Dante Alighieri Curses From Heaven Modern Day Avarice & Dante’s Plea From Heaven For Restoration Of Roman Imperial Rule

Don't Test Me, Second Guess Me, Protest Me, You Will Disappear

God Damn you, ageless She-Wolf, you whose greed,
whose never-sated appetite, has claimed
more victims than all other beasts of prey!

You heavens, whose revolutions, some men think,
determine human fate – when will he come,
he before whom that beast shall have to flee?
Purgatorio XX

John S. Carroll (1904), Purgatorio 20.10-15

The sight of them distilling drop by drop
Through their eyes the ill which all the world pervades,
rouses his indignation:
Accursed mayst thou be, thou old She-wolf
That more than all the other beasts hast prey,
Because of hunger infinitely hollow!
O heaven, in whose circling it seems to be believed
That the conditions here below transmuted are,
When will he come thro' whom she shall depart?
This passage seems decisive of the meaning of the She-wolf which met him at the outset of his pilgrimage -- the fiercest of the three beasts which opposed his deliverance from the dark and savage wood. Whatever more she may symbolize, her primary significance is Avarice. In the description of her in the Inferno there is the same bottomless hunger, only the keener for being fed, the same multitude of her victims, the same cry for a deliverer. Here, however, the cry is much vaguer: perhaps in the interval Dante felt that the Greyhound, whoever he was, who was to hunt her down and drive her back to Hell, had failed to fulfil his hopes (Inf. I. 49-60; 91-111).

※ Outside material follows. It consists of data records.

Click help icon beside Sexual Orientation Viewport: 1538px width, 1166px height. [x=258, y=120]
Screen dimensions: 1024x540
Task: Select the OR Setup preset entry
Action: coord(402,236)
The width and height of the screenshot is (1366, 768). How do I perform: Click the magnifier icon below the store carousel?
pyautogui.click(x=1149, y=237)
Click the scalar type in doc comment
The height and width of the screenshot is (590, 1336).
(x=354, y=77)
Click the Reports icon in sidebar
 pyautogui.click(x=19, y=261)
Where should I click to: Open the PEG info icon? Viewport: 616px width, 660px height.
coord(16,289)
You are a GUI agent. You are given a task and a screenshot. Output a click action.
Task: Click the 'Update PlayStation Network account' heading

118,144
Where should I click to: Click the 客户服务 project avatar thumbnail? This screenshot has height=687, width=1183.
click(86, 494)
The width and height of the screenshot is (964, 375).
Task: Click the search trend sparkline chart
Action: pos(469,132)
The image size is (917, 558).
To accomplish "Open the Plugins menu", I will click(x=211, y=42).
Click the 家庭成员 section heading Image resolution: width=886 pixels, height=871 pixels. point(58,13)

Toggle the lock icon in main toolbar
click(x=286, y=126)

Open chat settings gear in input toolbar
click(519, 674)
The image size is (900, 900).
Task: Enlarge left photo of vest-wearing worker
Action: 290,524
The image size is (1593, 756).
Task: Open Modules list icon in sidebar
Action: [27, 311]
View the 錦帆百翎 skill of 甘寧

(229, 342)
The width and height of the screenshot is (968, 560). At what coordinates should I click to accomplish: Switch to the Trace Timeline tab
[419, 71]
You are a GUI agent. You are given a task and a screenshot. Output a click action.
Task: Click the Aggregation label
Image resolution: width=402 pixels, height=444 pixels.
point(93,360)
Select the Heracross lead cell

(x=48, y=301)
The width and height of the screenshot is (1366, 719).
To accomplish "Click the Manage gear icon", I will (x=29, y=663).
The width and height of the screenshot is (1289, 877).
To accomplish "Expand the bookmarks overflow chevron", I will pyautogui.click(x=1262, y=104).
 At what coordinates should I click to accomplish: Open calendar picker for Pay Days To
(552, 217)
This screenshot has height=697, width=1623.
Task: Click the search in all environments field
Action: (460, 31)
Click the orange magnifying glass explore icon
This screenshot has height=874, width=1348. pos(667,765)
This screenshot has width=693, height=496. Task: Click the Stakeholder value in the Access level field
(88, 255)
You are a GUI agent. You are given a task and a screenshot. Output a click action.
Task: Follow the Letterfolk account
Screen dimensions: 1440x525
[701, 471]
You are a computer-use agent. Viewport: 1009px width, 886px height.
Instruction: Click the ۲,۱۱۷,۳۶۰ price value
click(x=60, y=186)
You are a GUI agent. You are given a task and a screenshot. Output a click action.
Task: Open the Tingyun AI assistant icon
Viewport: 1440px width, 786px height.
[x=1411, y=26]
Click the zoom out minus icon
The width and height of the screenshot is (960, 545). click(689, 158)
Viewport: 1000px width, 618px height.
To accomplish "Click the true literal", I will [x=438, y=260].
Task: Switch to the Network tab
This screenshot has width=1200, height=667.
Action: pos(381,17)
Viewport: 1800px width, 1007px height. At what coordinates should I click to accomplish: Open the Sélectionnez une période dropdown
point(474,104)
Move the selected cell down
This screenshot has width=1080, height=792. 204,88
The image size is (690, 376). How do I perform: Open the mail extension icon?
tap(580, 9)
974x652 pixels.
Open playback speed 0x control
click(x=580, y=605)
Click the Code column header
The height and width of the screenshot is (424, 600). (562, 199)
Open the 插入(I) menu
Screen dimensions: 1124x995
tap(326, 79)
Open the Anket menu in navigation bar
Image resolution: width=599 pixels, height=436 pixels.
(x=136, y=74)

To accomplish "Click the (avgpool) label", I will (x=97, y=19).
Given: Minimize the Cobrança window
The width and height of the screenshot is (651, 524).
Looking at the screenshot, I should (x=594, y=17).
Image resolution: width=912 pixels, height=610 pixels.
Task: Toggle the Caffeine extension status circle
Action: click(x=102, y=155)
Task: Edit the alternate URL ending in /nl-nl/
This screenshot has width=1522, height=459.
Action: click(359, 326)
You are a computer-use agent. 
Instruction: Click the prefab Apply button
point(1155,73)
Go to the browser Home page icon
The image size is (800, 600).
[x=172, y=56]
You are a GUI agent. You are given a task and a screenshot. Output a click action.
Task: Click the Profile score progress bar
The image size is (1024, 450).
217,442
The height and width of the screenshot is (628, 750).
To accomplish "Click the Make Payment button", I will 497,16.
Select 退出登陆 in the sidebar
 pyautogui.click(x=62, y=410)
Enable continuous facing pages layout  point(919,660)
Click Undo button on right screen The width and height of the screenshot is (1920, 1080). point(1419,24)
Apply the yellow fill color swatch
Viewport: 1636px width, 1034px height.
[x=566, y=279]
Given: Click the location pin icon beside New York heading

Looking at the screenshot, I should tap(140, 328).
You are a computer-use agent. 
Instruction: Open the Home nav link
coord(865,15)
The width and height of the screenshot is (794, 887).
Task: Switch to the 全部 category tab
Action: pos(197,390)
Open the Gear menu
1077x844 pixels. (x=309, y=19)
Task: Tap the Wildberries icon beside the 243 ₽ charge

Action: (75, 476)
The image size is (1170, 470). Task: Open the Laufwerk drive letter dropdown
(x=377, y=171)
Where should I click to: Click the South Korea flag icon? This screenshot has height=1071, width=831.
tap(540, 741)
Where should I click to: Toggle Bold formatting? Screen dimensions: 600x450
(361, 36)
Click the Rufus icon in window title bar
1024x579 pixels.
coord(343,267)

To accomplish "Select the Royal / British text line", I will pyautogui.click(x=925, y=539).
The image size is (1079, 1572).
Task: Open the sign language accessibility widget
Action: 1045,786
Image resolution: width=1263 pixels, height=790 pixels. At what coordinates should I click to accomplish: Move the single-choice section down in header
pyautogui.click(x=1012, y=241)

While the primary meaning is thus undoubtedly the vice of Avarice, there seems to be good grounds for identifying the She-wolf, in a secondary sense, with the Papacy, as the chief representative of the sin. As we have just seen, the first soul singled out on this Terrace is an avaricious Pope. In the Fourth Circle of Hell, guarded by the 'accursed wolf' Plutus, Dante sees on the left hand, and therefore amont the Misers, a great many tonsured heads, and Virgil informs him (Inf. VII. 46-48),
'These were clerics, who have no covering
Of hair upon the head, and Popes and Cardinals,
In whom doth Avarice practise its excess.'
When the vice grows so vile as to turn the very Church into its tool and victim, as in Simony, a special Bolgia is provided for it in the Eighth Circle, and simoniacal Popes, in a long infernal succession, are driven head-foremost, one on the top of the other, into the heart of the rock. It is not meant, of course, that the Papacy had any monopoly of the vice, but that it was most deeply polluted with it, and perhaps also that its power of corruption was greater in men who professed solemnly to have given up the world. Probably the deliverer Dante longed for was some form of the temporal power to restrain the Papal greed; but he had learnt by bitter experience that the temporal power only curbed the avarice of Popes in order the more freely to indulge its own. A great part of the Twentieth Canto is occupied with a description of the insatiable cupidity of the royal house of France which shrank from no crime. There is a note of despondency in Dante's question,
When will he come through whom she shall depart?
We may conjecture that the passage was written during that period of suspense when Henry VII. was hesitating about his descent into Italy. For avarice, the Papacy had sold herself to a king who, for avarice, had bought her, and Heaven seemed to look down with careless eyes. The She-wolf ravaged Church and State with impartial greed, and no revolution of the stars brought the predestined man, born to hunt her back to her native Hell (Inf. I. 111) --
There from whence envy first did let her loose.